Pourquoi vous inscrire ?
«
»
Lecture

Ce vendredi-là, un 18 novembre, jour parmi les autres jours, lorsque Sylvain Tombeau passa la porte de son modeste appartement, il était trempé jusqu’aux os et profondément éreinté par la longue, lassante et épuisante journée de travail qu’il venait d’achever. La pluie l’avait cueilli dès la sortie de son bureau et du fait d’une grève du métro inopinée, il avait dû rentrer à pied, exposé à la fureur des éléments. Vidé de toute volonté, il s’affala dans son fauteuil au cuir élimé et y resta pendant quinze bonnes minutes, inerte, le regard dans le vague.

Il venait de se rappeler qu’il était enfin en week-end lorsqu’on sonna à la porte. Il soupira, un long soupir las et fatigué, puis finit par s’extirper de son canapé avec regrets pour aller ouvrir.

La porte grinça en s’ouvrant. Derrière attendait une femme, jeune, 25 ans peut-être. Il la considéra d’un œil circonspect. Ses yeux étaient noisette et, encadrant son visage rond pailleté de tâches de rousseur, elle arborait un carré châtain bouclé. Avec son jean gris foncé, elle portait un pull bleu canard et une écharpe moutarde. À ses pieds, des Docs. Ses vêtements et ses cheveux, imbibés d’eau de pluie, dégoulinaient à grosses gouttes, si bien qu’une petite flaque s’était formée sur le pallier. Elle arborait malgré tout un petit sourire hésitant.

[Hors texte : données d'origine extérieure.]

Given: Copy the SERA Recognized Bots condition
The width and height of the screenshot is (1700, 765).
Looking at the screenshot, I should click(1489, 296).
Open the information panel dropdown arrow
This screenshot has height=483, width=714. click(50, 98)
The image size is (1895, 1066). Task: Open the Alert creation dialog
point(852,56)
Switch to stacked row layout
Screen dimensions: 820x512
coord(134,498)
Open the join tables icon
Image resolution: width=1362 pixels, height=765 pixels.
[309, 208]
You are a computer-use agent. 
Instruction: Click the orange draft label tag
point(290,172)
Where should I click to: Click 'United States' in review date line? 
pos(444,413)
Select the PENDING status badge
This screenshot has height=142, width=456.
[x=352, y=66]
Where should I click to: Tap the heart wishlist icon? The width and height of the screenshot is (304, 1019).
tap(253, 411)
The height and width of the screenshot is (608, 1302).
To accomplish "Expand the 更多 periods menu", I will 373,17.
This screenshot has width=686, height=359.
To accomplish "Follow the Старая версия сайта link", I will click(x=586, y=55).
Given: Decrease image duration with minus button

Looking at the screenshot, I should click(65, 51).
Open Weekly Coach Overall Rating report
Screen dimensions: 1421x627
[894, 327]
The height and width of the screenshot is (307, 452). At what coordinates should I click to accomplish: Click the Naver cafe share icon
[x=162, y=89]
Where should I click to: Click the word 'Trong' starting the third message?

Sylvain n’avait jamais vu cette femme.

- C’est pour quoi ? demanda-t-il, un peu méfiant.

- Vous êtes M. Tombeau ? Sylvain Tombeau ?

- Lui-même. On se connaît ?

- Ça dépend, fit-elle, énigmatique.

La fille avait l’air anxieuse, comme si elle attendait de lui quelque chose qu’elle craignait de se voir refuser. Il ne comprenait pas ce qu’elle faisait là. Il tenta de refermer la porte sur elle mais elle cria :

- Non !

Il s’arrêta en plein mouvement, surpris. La fille semblait crispée, elle voulait visiblement dire quelque chose mais n’osait pas.

- Quoi ?

- J’aimerais vous parler.

Sylvain fronça les sourcils, méfiant. Mais elle avait l’air tellement malheureuse, seule sur le pallier, avec ses yeux suppliants et ses vêtements trempés, qu’il accepta finalement de la faire entrer.

Elle s’assit sur une chaise, face au fauteuil où Sylvain s’était installé. Elle regardait tout autour d’elle, la maison, le mobilier, les photos sur les étagères, avec une intensité un peu étrange. Sylvain crut un moment qu’elle avait une absence, avant qu’elle ne braque son regard sur lui et prenne la parole d’une voix un peu enrouée.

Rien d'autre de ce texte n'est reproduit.